**WHAT IS BEING ASKED**
The answer must be a single number: how many lines in the entries below contain the word "computer".

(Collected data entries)
_ _ _
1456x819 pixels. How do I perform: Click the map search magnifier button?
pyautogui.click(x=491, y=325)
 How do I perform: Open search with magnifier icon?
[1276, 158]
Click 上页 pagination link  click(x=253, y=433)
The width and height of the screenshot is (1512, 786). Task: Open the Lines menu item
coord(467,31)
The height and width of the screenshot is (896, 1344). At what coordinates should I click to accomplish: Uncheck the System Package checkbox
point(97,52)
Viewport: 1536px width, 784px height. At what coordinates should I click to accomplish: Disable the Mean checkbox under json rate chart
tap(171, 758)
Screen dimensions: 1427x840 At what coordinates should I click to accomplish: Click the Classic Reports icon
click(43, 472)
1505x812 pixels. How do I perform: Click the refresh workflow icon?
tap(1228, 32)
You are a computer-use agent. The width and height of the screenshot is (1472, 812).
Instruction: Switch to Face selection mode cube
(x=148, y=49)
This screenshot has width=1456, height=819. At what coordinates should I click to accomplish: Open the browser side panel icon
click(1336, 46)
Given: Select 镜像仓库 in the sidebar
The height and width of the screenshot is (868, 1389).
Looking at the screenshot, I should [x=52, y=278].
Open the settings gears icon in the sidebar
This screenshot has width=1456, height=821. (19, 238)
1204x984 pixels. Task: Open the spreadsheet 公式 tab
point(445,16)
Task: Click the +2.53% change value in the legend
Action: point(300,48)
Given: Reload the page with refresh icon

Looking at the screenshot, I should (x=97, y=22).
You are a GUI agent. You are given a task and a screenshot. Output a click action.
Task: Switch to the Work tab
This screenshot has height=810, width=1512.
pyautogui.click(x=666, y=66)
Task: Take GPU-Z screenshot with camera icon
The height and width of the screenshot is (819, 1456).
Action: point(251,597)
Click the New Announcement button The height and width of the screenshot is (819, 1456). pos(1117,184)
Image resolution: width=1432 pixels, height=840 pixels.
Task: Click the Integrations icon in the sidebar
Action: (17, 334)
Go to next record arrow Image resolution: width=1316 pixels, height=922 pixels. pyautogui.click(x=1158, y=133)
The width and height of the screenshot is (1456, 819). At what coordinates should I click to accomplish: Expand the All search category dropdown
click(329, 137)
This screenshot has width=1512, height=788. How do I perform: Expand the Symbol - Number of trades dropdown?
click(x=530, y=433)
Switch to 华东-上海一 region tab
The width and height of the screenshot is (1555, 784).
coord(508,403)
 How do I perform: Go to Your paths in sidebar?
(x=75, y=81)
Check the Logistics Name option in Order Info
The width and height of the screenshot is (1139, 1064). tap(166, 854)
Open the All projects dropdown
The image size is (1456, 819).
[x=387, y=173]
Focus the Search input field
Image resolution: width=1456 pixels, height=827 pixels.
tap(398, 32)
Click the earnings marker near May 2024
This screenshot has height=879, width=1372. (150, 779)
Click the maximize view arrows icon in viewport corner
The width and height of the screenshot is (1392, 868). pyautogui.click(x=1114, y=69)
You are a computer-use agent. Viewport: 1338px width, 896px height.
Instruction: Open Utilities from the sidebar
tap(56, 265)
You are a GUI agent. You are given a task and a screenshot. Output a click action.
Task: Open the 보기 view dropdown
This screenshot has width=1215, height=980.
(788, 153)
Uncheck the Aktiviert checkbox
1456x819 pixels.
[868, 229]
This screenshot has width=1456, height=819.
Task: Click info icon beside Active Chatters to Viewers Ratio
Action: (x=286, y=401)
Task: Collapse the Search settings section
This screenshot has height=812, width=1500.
_ _ _
**COMPLETED EXERCISE**
2